## Document excerpt
1 Corinthians 1:18-25

John 2:13-22

We might wish Jesus would do what he does in this passage from John. We might want him to burst into whatever edifice we see as oppressive and drive the bad people out, and we’d defend his right to do it (but then we know we wouldn’t really stand up when it counted, and he knows that about us too).

Jesus, however, doesn’t defend himself. He’s perfectly in the right, and we all know it, but he doesn’t stand up for his convictions in the way we’d think. We’d prefer that he argue down the religious leaders right then and there, because that’s what we’d want to do ourselves.

Jesus acts differently. He submits to human power as proof of God’s power. Not because the world was right to set him in his place, but because God’s power works so differently. God’s power is the power to rebuild, to raise the dead to life, to make new what our power consistently tears down.

That’s why it’s so important that he chose to answer the challenge to his authority with a riddle: “tear down this temple.” He emphatically didn’t rise to the challenge the religious leaders gave him. It reminds me of a woman I worked with. She’s a great hospital chaplain because she consistently takes the role that balances the situation she’s in. She’s quiet when others are angry or scared, and she’s more confrontational when others are being too quiet. Her role almost always works to defuse a bad situation. My tendency, on the other hand, would be to escalate it by meeting the religious leaders’ indignation with my own.

Jesus is able to choose the submissive route because he knows that God’s creative power will outlast human destructive power. He knows that crises will end, oppression and injustice will finally be torn down, and something new will rise in their place.

Jesus’ power is not in powerlessness alone. Christian power comes from standing with the weak. That’s more power than we would have had for ourselves because God with us in that solidarity. God is with us when we turn away from a world that insists on keeping people in their place, making everyone go along with the way of the world. God is with us when we turn to a new and different way of living.

(Pixel coordinate grounding data)
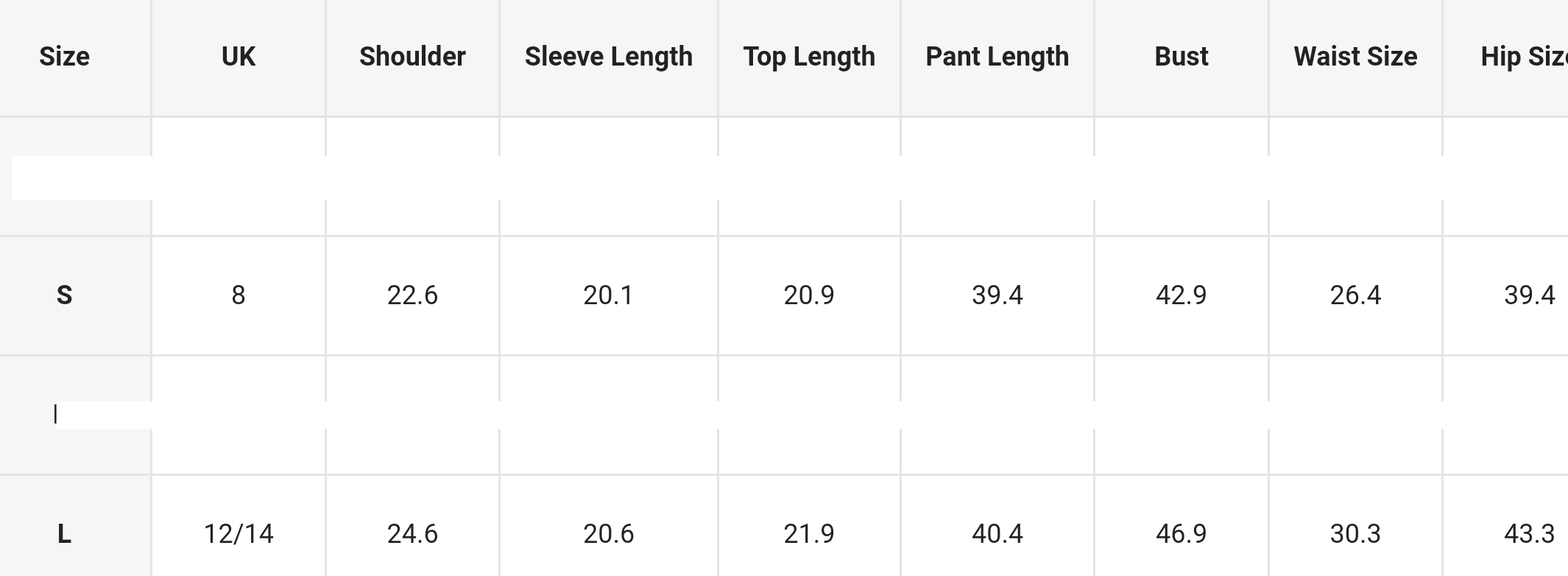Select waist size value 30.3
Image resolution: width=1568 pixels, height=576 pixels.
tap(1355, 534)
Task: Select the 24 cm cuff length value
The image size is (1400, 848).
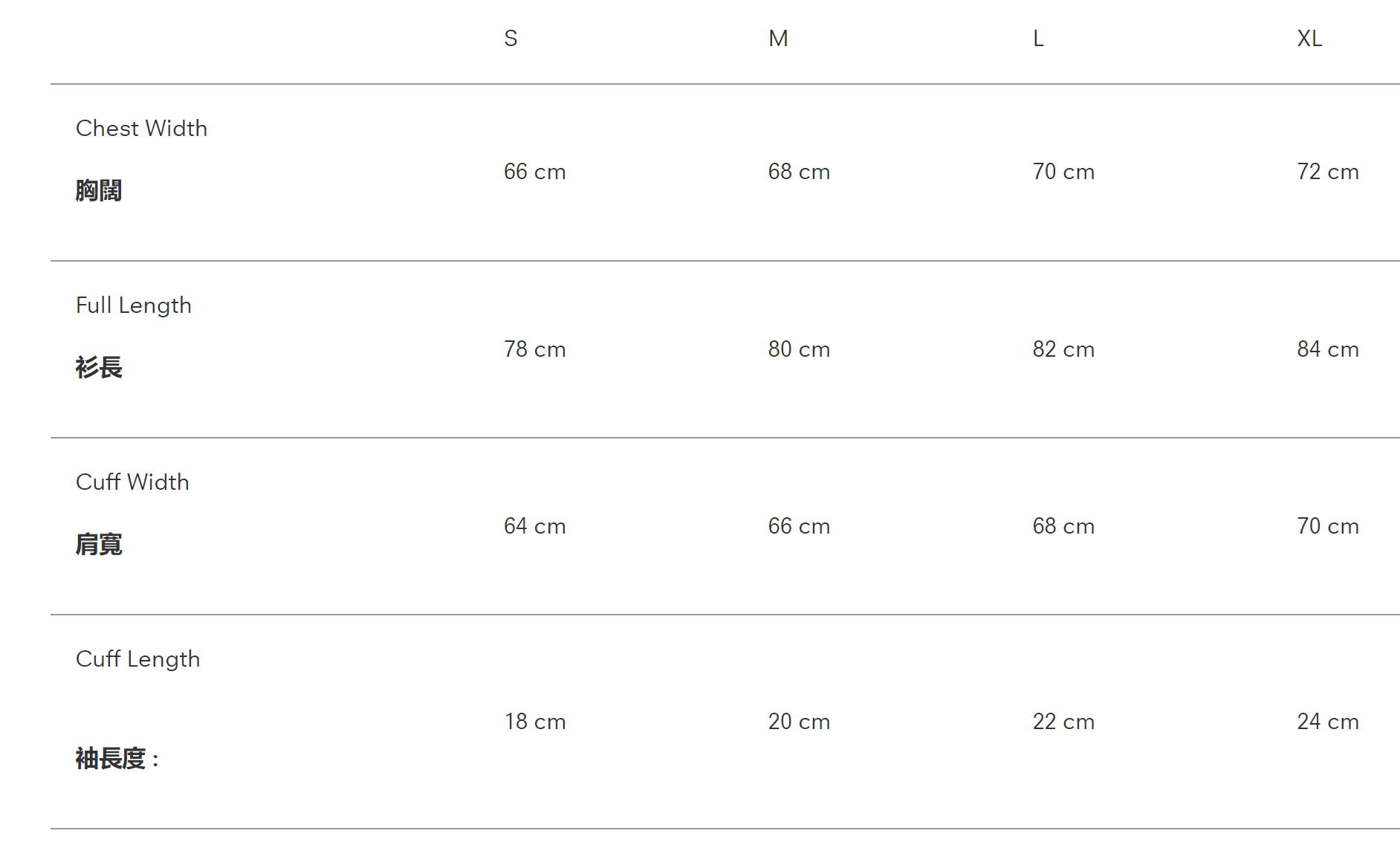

## Problem set
(1) From the reflection on John 2:13-22, copy the passage from "John 2:13-22" to "to do ourselves.".
(2) In the reflection on John 2:13-22, what job does the woman the writer worked with hold?
(3) According to the reflection on John 2:13-22, why is Jesus able to choose the submissive route?

## Numbered answers
(1)
John 2:13-22

We might wish Jesus would do what he does in this passage from John. We might want him to burst into whatever edifice we see as oppressive and drive the bad people out, and we’d defend his right to do it (but then we know we wouldn’t really stand up when it counted, and he knows that about us too).

Jesus, however, doesn’t defend himself. He’s perfectly in the right, and we all know it, but he doesn’t stand up for his convictions in the way we’d think. We’d prefer that he argue down the religious leaders right then and there, because that’s what we’d want to do ourselves.

(2) She is a hospital chaplain.

(3) He knows that God's creative power will outlast human destructive power. He knows that crises will end, that oppression and injustice will finally be torn down, and that something new will rise in their place.